• **Required work**:
Nothing but an exact reproduction of the records, pictures excluded, should be returned.

• **Data supplied**:

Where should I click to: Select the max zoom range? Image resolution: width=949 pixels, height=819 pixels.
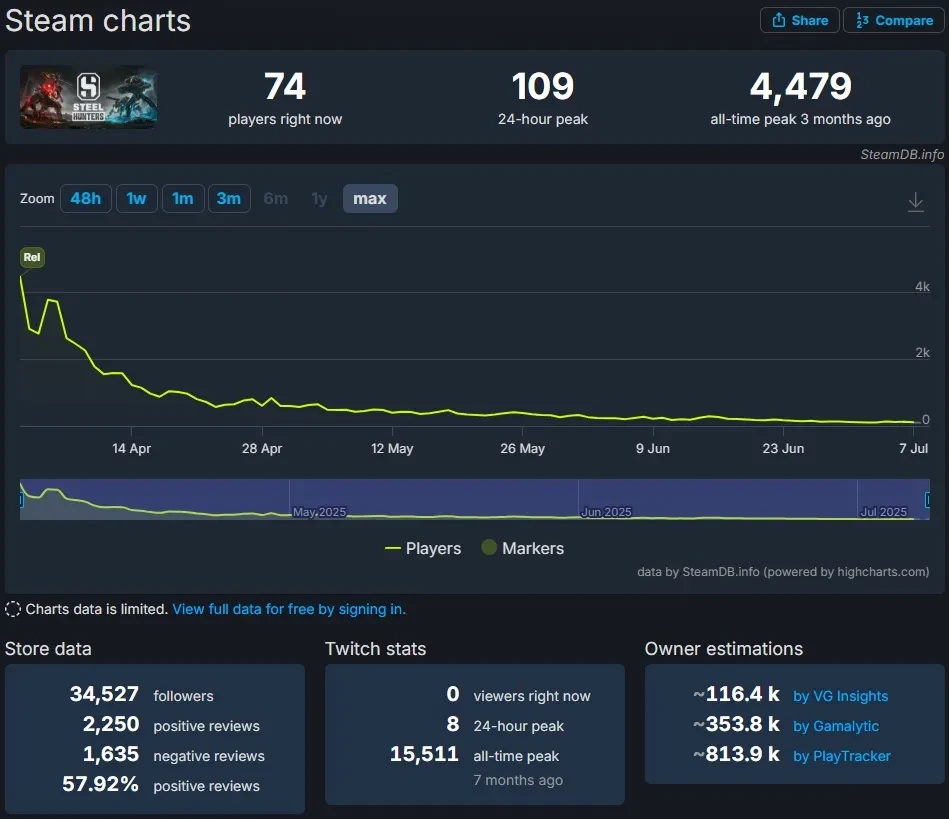click(x=370, y=199)
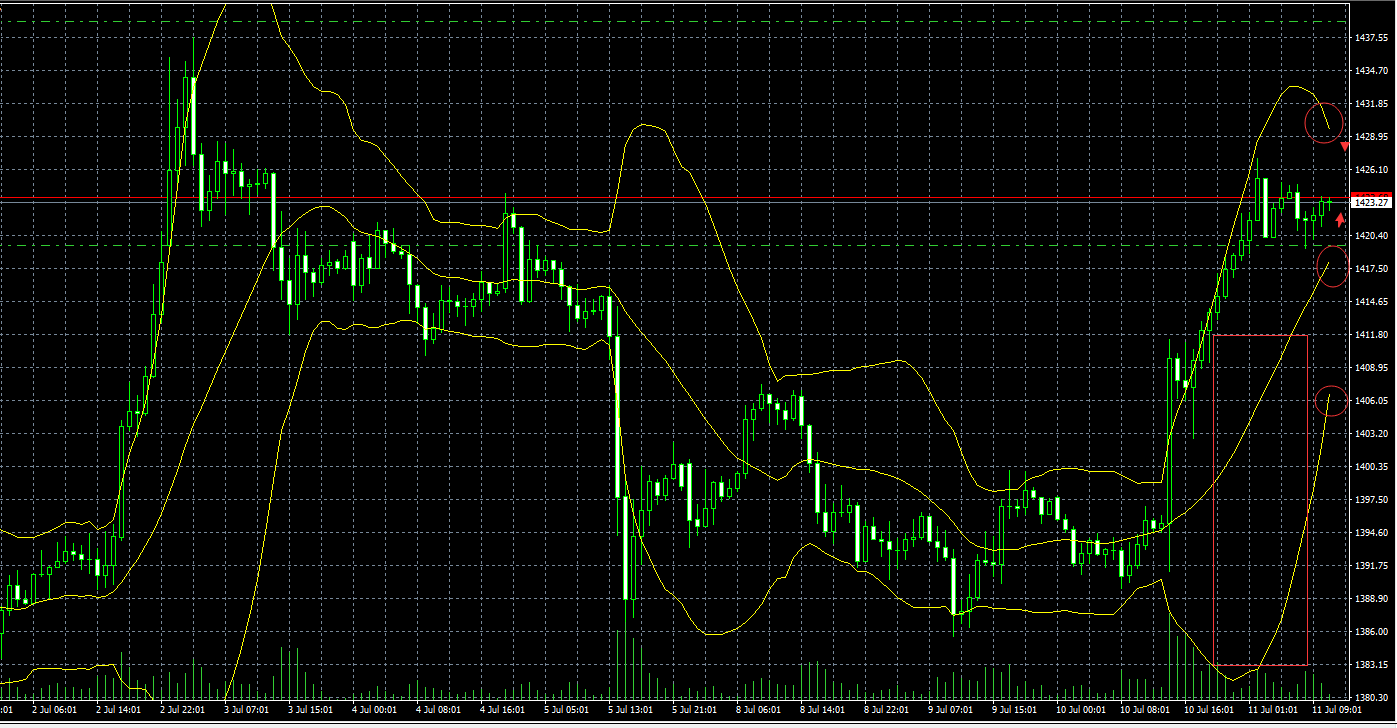
Task: Select the red circle on lower Bollinger band
Action: 1331,401
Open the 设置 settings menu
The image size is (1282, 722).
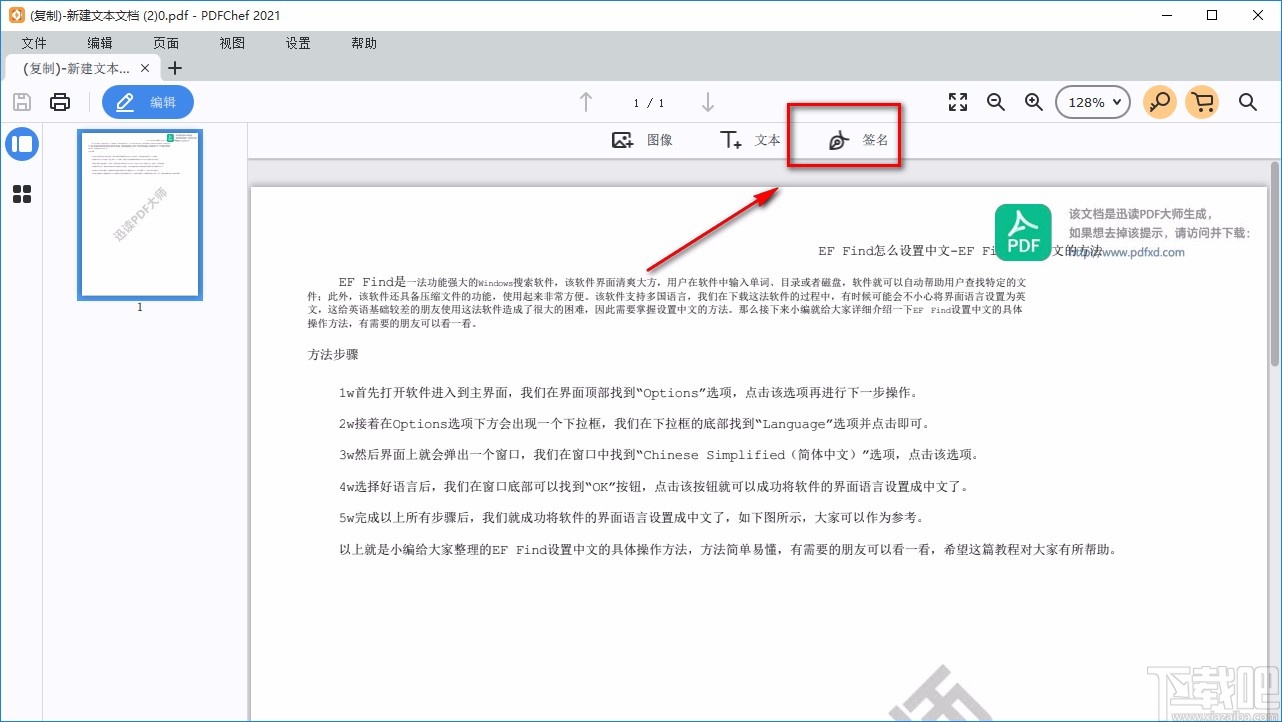[297, 43]
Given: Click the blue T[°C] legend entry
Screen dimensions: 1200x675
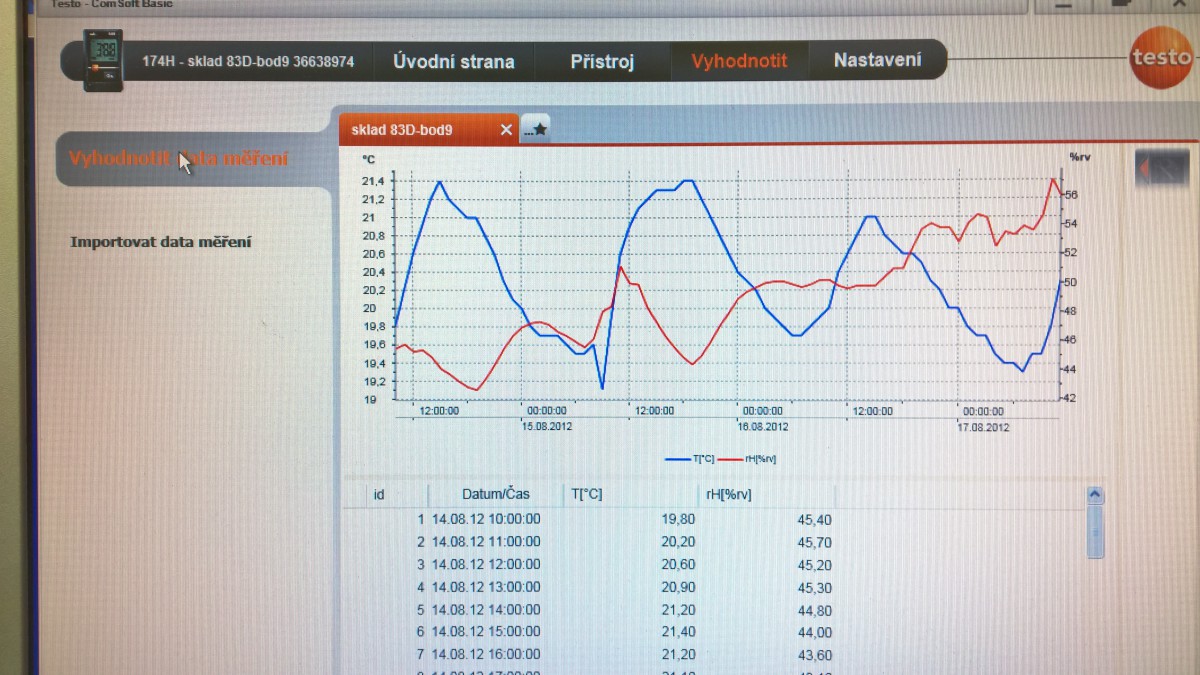Looking at the screenshot, I should 690,459.
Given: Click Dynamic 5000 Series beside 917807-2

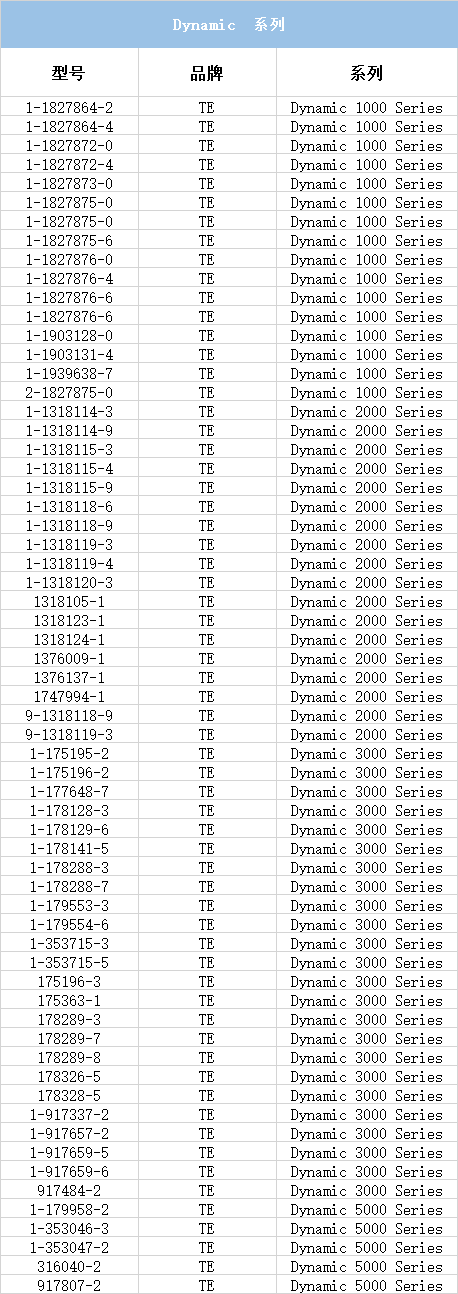Looking at the screenshot, I should click(x=367, y=1286).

• **Solution for this problem**:
Where should I click to: Select the max zoom range? Image resolution: width=949 pixels, height=819 pixels.
click(x=370, y=199)
Task: Select the red circle on lower Bollinger band
Action: 1331,401
Open the 设置 settings menu
The image size is (1282, 722).
[297, 43]
Given: Click the blue T[°C] legend entry
Screen dimensions: 1200x675
Looking at the screenshot, I should 690,459.
Given: Click Dynamic 5000 Series beside 917807-2

Looking at the screenshot, I should click(x=367, y=1286).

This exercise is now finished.